EliasJ123 said:
Cool Scott. It's not too "Bling'ish"
I'm not up on my bumpers.. Did you fab it or buy it??
How do you like the drilled rotors?? Do you notice a difference??
E
Don't do drilled rotors, aaaaaand I'll explain;
Drilled rotors have two major downfalls, strength and surface area. Most of your el cheapo $50 job drilled rotors are exactly that...
drilled. This is a problem due to strength issues. Rotors are cast, milled then heat treated. Once you heat treat something you shouldn't mess with it again. Well, drilling after the fact causes little tiny stress cracks around the holes that have been drilled the first time you heat up a rotor. It can eventually cause this:
Good "drilled" rotors are actually drilled BEFORE the heat treat, at the factory. You'll get rotors like this from Bear, wilwood, etc. But they're going to cost you.

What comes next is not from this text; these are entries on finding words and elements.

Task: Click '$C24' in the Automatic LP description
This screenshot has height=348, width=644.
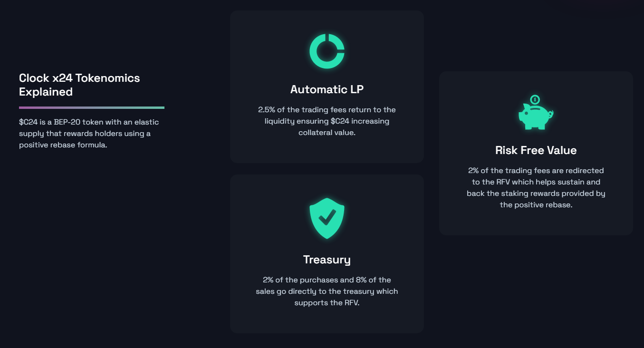Action: [340, 121]
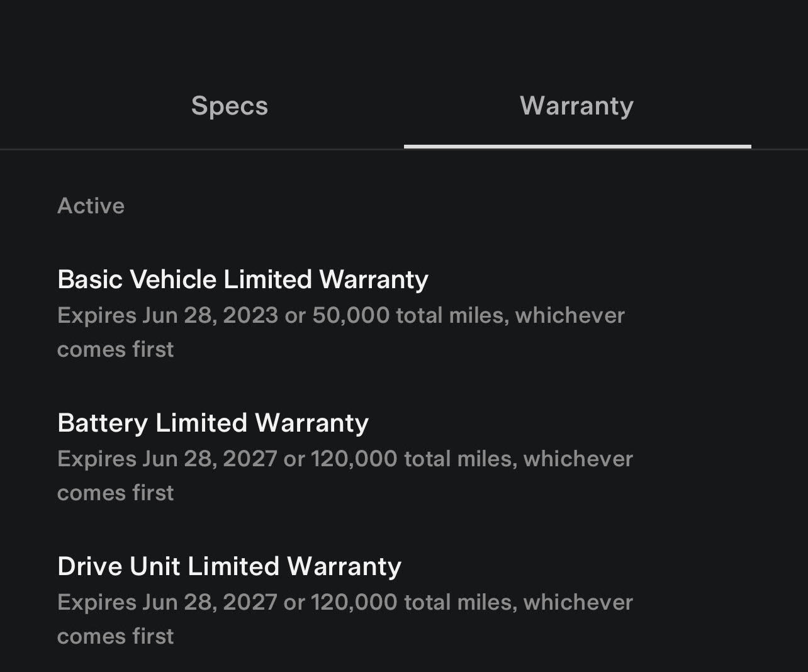Click the white underline beneath Warranty tab
This screenshot has width=808, height=672.
(577, 147)
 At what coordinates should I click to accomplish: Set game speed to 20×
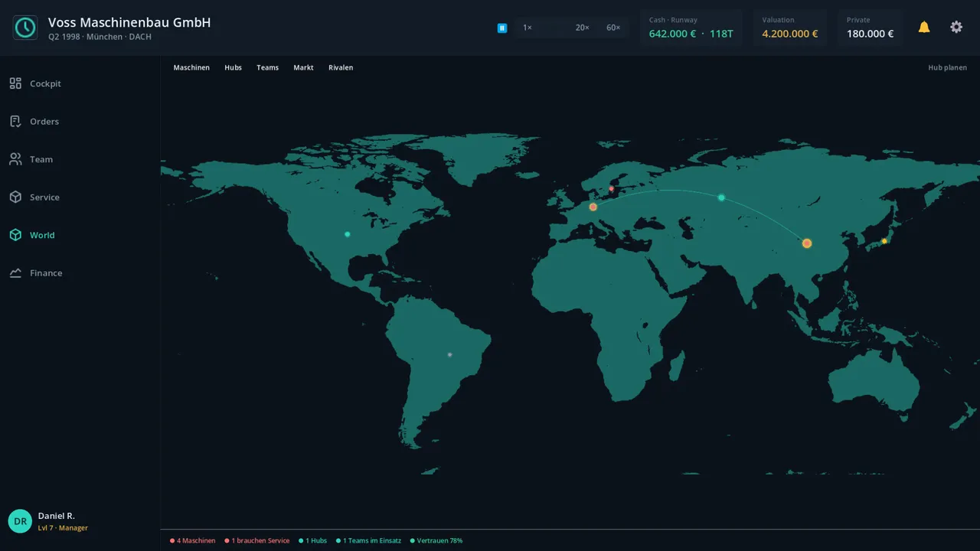click(x=583, y=28)
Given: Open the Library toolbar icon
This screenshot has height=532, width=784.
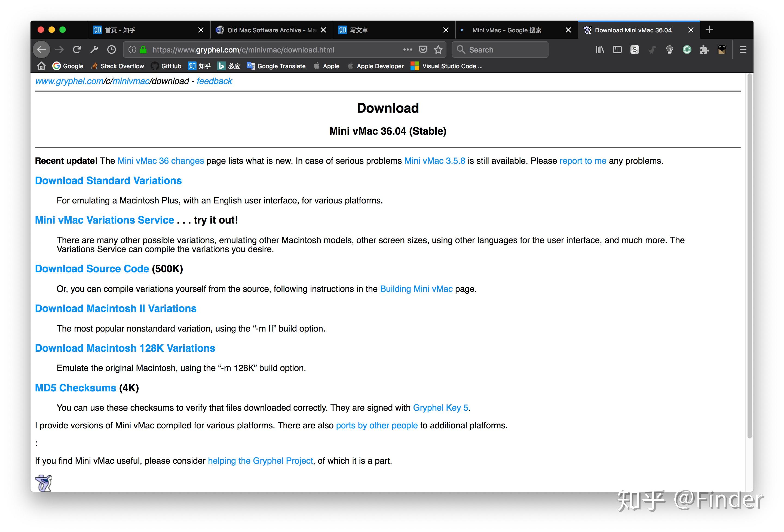Looking at the screenshot, I should point(600,50).
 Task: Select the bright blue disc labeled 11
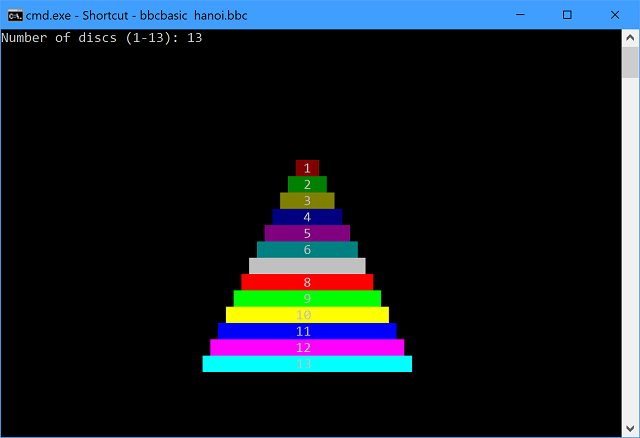[307, 331]
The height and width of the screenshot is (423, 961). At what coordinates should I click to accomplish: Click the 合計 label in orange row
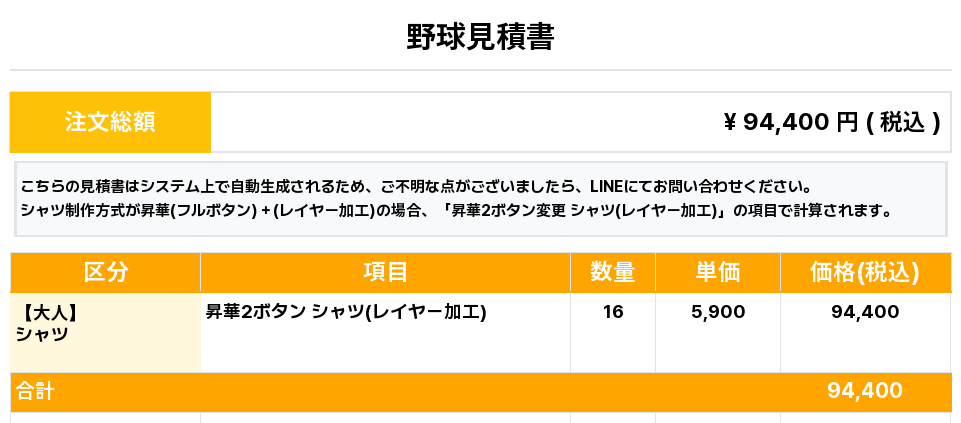click(x=35, y=392)
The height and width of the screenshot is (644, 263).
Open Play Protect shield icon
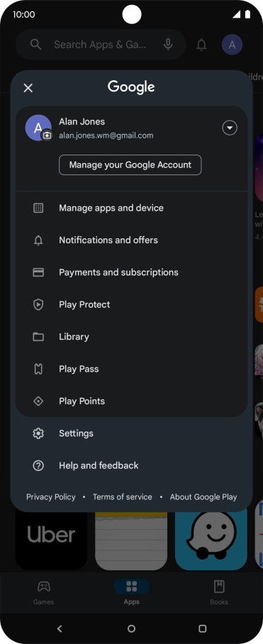click(x=38, y=304)
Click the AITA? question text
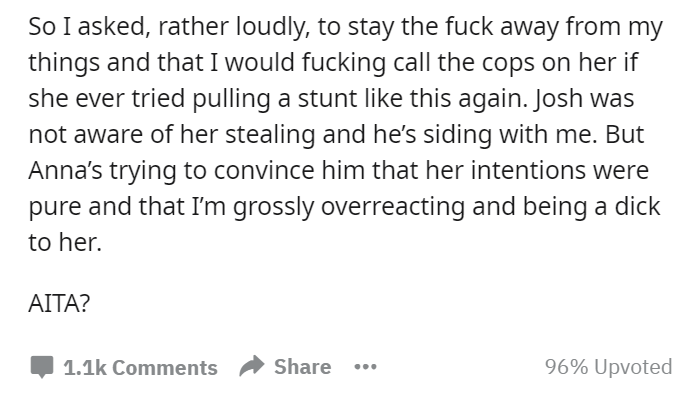 tap(59, 303)
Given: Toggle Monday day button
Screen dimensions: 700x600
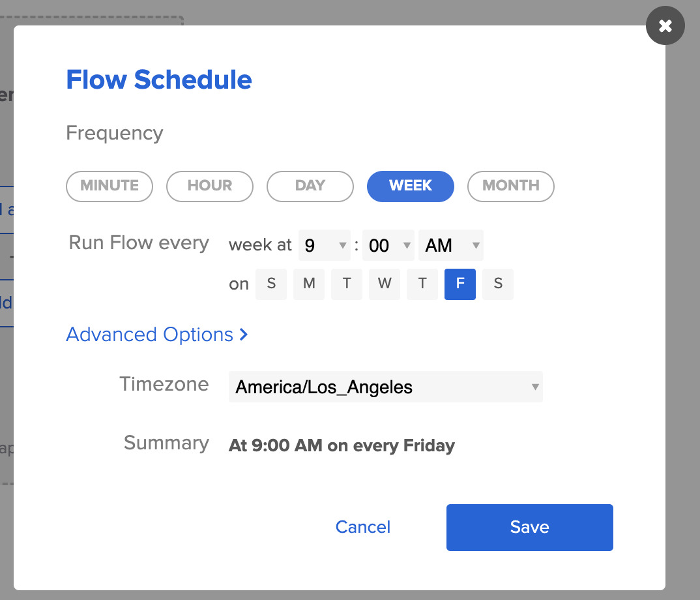Looking at the screenshot, I should (x=309, y=284).
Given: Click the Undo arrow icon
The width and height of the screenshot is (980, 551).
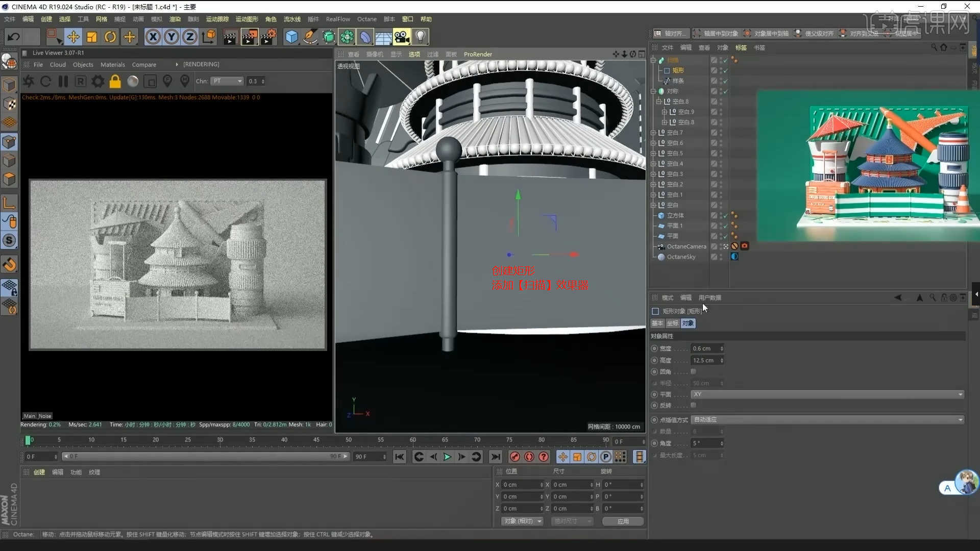Looking at the screenshot, I should click(14, 37).
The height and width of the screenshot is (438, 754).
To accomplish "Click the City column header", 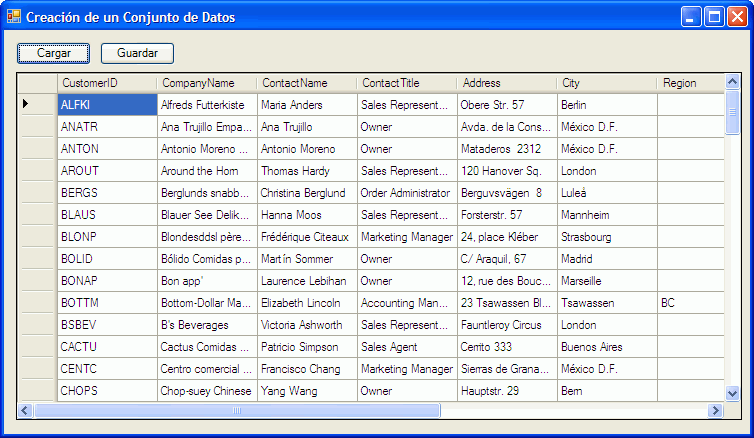I will coord(606,83).
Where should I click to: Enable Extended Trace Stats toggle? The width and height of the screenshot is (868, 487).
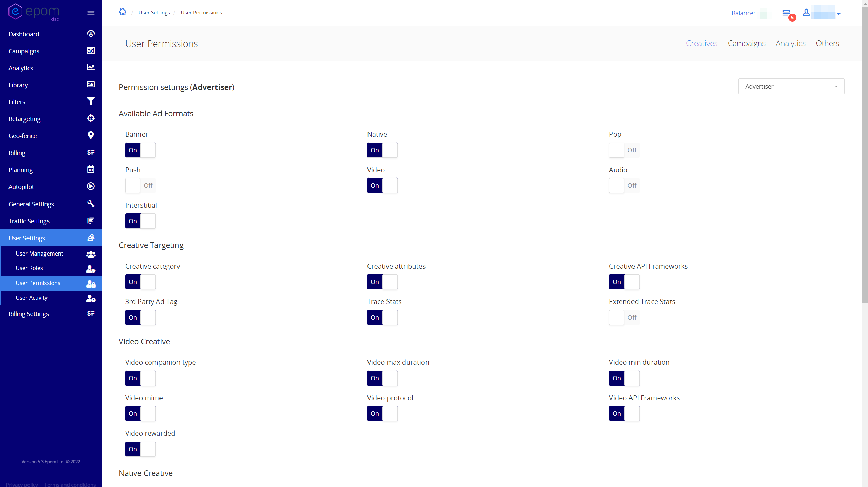pos(624,317)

Now, on to the cost vs. performance factor. You're actually DECREASING stopping power in trade for heat dissipation. The fact that you've got 40 holes in your rotor, amounts to quite a bit of surface space you're not going to be making pad contact with. This is often ofset by getting bigger brakes etc. You'll actually notice a slight DECREASE in stopping power with drilled rotors, given normal driving conditions. Once they get hot, is when they stop better, the holes reduce brake fade.
Now with that being said, your best bet is slotted rotors. You don't get the heat disipation, but you get the displacement of water, and in your case possibly sand or fine mud. Which is a major player in the game of brakes. All in all, you'll be better off with cheapo rotors and GOOD pads. I replace my rotors pretty much every brake change on my cars I drive hard. I run good pads, and cheap rotors. Rotors are rotors until you get into big money brakes. The good pads however will eat into a good rotor or a bad rotor just the same.
Brake bed in is also JUST as important to braking as the choice of pads and rotors, even more so I'd say.